━━━━━ Given text ━━━━━

This is republished from Border Criminologies: Foreigners in a Carceral Age
A new report in the UNHCR Legal and Protection Police Research Series co-authored by Cathryn Costello and Esra Kaytaz from the University of Oxford explores the nature and impact of alternatives to detention for refugees, asylum seekers and other migrants in Geneva and Toronto. Based on a combination of documentary analysis and interviews carried out in the summer of 2012, the report argues for greater attention to conditions and treatment at reception. Those who felt that they had been treated fairly and well were most likely to cooperate with the legal process. The report also explores the process for securing release from immigration detention centres in the two cities.
The cities were selected based on advice from the UNHCR that recommended them as sites “with significant accessible asylum-seeker populations, with various receptions systems in place that seemed to avoid detention.” (Costello and Kaytaz, 2013: 6). In Toronto they included shelter system in their definition of alternatives to detention, while accommodation in Geneva ranged from Federal Centres d’Enregistrement et de Procedure (CEPs) to Foyers run by the Canton of Geneva.

━━━━━ Supplied information ━━━━━

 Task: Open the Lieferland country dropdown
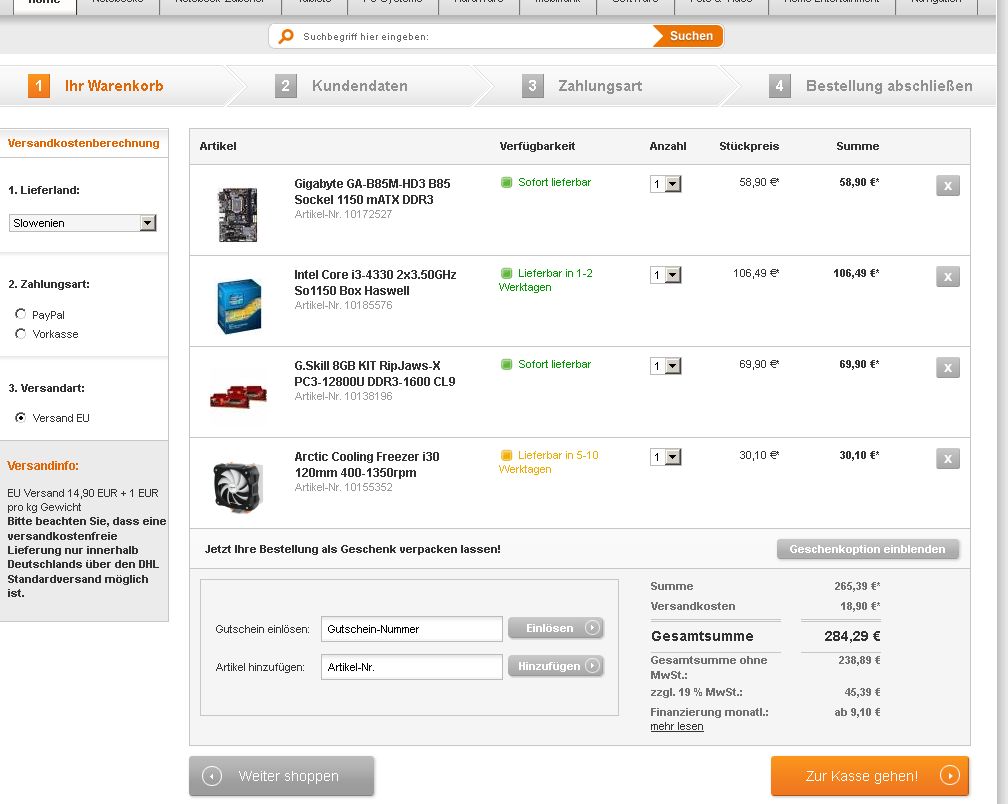[83, 223]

━━━━━

» Parts of the exercise:
[1] Translate into Spanish this sentence from the text on alternatives to detention: "Those who felt that they had been treated fairly and well were most likely to cooperate with the legal process."
[2] Quote the text on alternatives to detention word for word, taking everything from "This is republished" down to "the two cities.".
The material has no connection to the text on alternatives to detention.

» Problem solutions:
[1] Quienes sintieron que habían sido tratados de manera justa y adecuada eran los más propensos a cooperar con el proceso legal.

[2]
This is republished from Border Criminologies: Foreigners in a Carceral Age
A new report in the UNHCR Legal and Protection Police Research Series co-authored by Cathryn Costello and Esra Kaytaz from the University of Oxford explores the nature and impact of alternatives to detention for refugees, asylum seekers and other migrants in Geneva and Toronto. Based on a combination of documentary analysis and interviews carried out in the summer of 2012, the report argues for greater attention to conditions and treatment at reception. Those who felt that they had been treated fairly and well were most likely to cooperate with the legal process. The report also explores the process for securing release from immigration detention centres in the two cities.